▶ _DIRECTION_
Rewrite the data between the lines holding "This screenshot has height=365, width=1568." and "coord(532,247)", inclusive, as a numbered list with blank lines left out.

▶ _ENTRIES PROVIDED_
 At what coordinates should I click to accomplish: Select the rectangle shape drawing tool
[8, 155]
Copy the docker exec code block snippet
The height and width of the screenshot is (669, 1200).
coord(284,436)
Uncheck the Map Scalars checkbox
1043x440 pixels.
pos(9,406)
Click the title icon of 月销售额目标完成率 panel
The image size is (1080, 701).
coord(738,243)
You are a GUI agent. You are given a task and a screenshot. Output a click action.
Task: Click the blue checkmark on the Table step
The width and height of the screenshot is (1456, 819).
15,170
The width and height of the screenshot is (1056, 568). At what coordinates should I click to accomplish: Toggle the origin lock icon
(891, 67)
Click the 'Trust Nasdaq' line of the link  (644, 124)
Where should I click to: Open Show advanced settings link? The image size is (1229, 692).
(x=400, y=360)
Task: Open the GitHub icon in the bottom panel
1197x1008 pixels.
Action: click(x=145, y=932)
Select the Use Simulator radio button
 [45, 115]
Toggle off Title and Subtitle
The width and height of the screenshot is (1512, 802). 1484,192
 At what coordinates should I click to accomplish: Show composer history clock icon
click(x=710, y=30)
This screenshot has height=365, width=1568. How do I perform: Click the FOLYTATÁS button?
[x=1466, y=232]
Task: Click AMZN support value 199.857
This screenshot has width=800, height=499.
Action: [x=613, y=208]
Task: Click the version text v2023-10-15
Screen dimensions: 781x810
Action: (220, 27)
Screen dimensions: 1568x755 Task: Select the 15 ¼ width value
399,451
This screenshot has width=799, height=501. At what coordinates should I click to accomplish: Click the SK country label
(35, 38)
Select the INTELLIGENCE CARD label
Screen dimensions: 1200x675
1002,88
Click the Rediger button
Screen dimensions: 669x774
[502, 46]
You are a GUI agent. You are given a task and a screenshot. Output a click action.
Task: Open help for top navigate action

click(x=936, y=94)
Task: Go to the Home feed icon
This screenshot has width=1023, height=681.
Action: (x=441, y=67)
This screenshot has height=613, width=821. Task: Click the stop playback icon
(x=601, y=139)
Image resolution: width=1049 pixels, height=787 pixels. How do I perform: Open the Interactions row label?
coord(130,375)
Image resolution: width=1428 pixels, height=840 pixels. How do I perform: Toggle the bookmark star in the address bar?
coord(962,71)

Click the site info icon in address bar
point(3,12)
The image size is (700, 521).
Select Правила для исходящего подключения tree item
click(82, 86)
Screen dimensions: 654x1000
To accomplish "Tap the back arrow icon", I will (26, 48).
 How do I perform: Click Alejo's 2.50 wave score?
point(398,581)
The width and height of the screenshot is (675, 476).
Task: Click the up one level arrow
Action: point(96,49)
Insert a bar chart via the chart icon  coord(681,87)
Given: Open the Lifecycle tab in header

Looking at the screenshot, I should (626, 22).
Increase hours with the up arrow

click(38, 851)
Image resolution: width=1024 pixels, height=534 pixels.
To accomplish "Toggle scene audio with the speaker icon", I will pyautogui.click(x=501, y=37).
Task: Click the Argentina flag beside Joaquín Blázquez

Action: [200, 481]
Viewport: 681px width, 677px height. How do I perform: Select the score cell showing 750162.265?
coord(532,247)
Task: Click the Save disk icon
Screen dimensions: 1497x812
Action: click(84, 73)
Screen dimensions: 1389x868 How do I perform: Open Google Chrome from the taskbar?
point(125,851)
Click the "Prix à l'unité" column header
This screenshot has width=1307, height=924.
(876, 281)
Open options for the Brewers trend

▶ _EXERCISE RESULT_
1. This screenshot has height=365, width=1568. How do I perform: Click the FOLYTATÁS button?
2. [x=1466, y=232]
3. Task: Click AMZN support value 199.857
4. This screenshot has width=800, height=499.
5. Action: [x=613, y=208]
6. Task: Click the version text v2023-10-15
7. Screen dimensions: 781x810
8. Action: (220, 27)
9. Screen dimensions: 1568x755 Task: Select the 15 ¼ width value
10. 399,451
11. This screenshot has width=799, height=501. At what coordinates should I click to accomplish: Click the SK country label
12. (35, 38)
13. Select the INTELLIGENCE CARD label
14. Screen dimensions: 1200x675
15. 1002,88
16. Click the Rediger button
17. Screen dimensions: 669x774
18. [502, 46]
19. You are a GUI agent. You are given a task and a screenshot. Output a click action.
20. Task: Open help for top navigate action
21. click(x=936, y=94)
22. Task: Go to the Home feed icon
23. This screenshot has width=1023, height=681.
24. Action: (x=441, y=67)
25. This screenshot has height=613, width=821. Task: Click the stop playback icon
26. (x=601, y=139)
27. Image resolution: width=1049 pixels, height=787 pixels. How do I perform: Open the Interactions row label?
28. coord(130,375)
29. Image resolution: width=1428 pixels, height=840 pixels. How do I perform: Toggle the bookmark star in the address bar?
30. coord(962,71)
31. Click the site info icon in address bar
32. point(3,12)
33. The image size is (700, 521).
34. Select Правила для исходящего подключения tree item
35. click(82, 86)
36. Screen dimensions: 654x1000
37. To accomplish "Tap the back arrow icon", I will (26, 48).
38.  How do I perform: Click Alejo's 2.50 wave score?
39. point(398,581)
40. The width and height of the screenshot is (675, 476).
41. Task: Click the up one level arrow
42. Action: point(96,49)
43. Insert a bar chart via the chart icon  coord(681,87)
44. Given: Open the Lifecycle tab in header
45. Looking at the screenshot, I should (626, 22).
46. Increase hours with the up arrow
47. click(38, 851)
48. Image resolution: width=1024 pixels, height=534 pixels.
49. To accomplish "Toggle scene audio with the speaker icon", I will pyautogui.click(x=501, y=37).
50. Task: Click the Argentina flag beside Joaquín Blázquez
51. Action: [200, 481]
52. Viewport: 681px width, 677px height. How do I perform: Select the score cell showing 750162.265?
53. coord(532,247)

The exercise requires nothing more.